Friday, February 09, 2007

Sex: Good or Bad, It's Not Just for Marriage Anymore

According to a Greeley nurse (I'm not naming names and that doesn't mean I'm relying on gossip; it just means I know when to keep my mouth shut to protect people), Shelly Donahue recently gave a presentation to a Greeley church in hopes of bringing her program to the youth group. Donahue is a national trainer for WAIT (Why Am I Tempted) Training, that disturbing abstinence-only-until-marriage program that tried to take over our schools' healthy sexuality curriculum not long ago. If ever there was a program with an agenda, it's WAIT. Its curriculum would be laughable if its developers weren't serious. But seeing as how they are, the contents pass beyond laughable to dangerous. Beyond dangerous to deadly.

Anyway, Donahue reportedly told the congregation that the new HPV vaccine for girls will leave them sterile. The vaccine, Gardisal, helps protect females from four forms of HPV, a sexually transmitted disease that can lead to sterility (maybe Donahue was just confused between the vaccine and the disease?). In the eyes of WAIT, such a vaccine puts young people on the fast track to being sexually active, if not permiscuous. It encourages them to shed their morals for physical gratification. It is evil.
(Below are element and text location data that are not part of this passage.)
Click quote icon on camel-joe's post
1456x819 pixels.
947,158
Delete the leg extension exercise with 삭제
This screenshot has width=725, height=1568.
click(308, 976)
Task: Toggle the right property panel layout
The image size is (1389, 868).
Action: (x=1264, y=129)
This is just one example of why I was and will remain a vocal opponent of WAIT Training in its entirety. In my opinion and those of others who would be forced to teach it or whose children would be assaulted with it, WAIT is a program based on fear and rife with medical and scientific inaccuracies. It does not educate, it preaches. It does not inform, it moralizes and demoralizes. In the very students it excludes from its audience, it discriminates. My conclusion, after reading the program's training manual word for word, is that it is not a curriculum that would be of service to Windsor students.
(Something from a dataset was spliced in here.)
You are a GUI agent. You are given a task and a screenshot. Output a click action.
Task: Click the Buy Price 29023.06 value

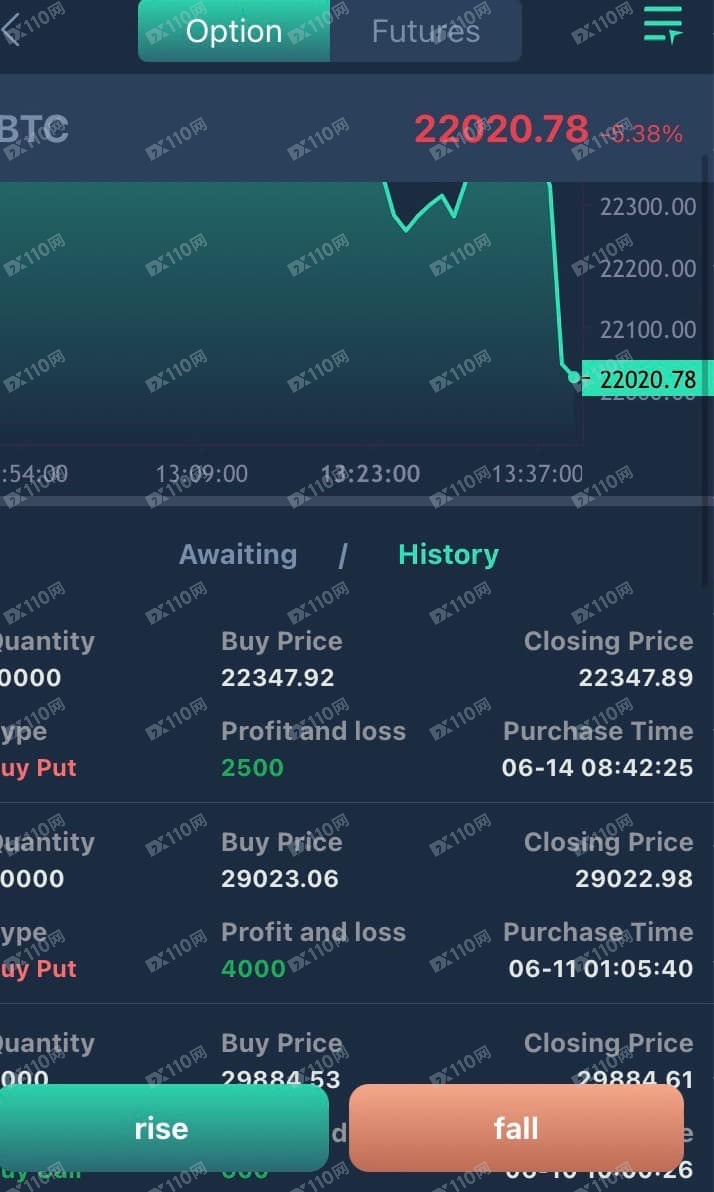pyautogui.click(x=280, y=879)
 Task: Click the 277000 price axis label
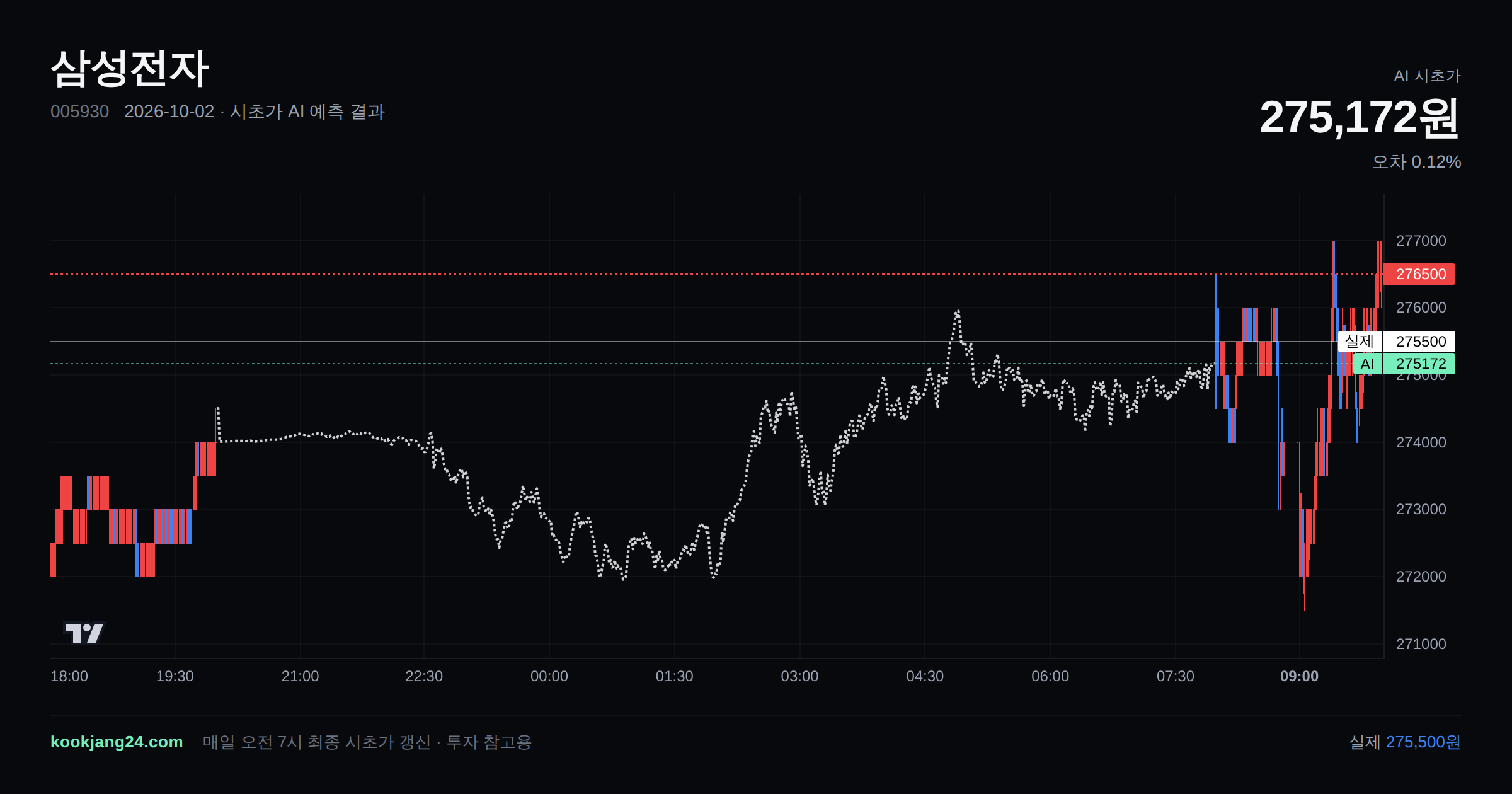click(1421, 241)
I believe a healthy sexuality curriculum would be just one facet of a much larger, comprehensive health and wellness program that would also encompass nutrition, exercise/fitness, healthy lifestyle choices of all kinds, and body image. Peel away all the categories and labels, wade through the semantics, and I believe the basis can be simplified into one skill: the ability to say No.

No to drugs and alcohol, to sex, to overeating and indulging unhealthy habits. No to the media, who consistently get in the faces of our teens--indeed, our elementary-aged kids--and tell them they must look a certain way to be happy, successful, envied, normal. No to doing anything they do not want to do, for whatever reason, or for no reason at all.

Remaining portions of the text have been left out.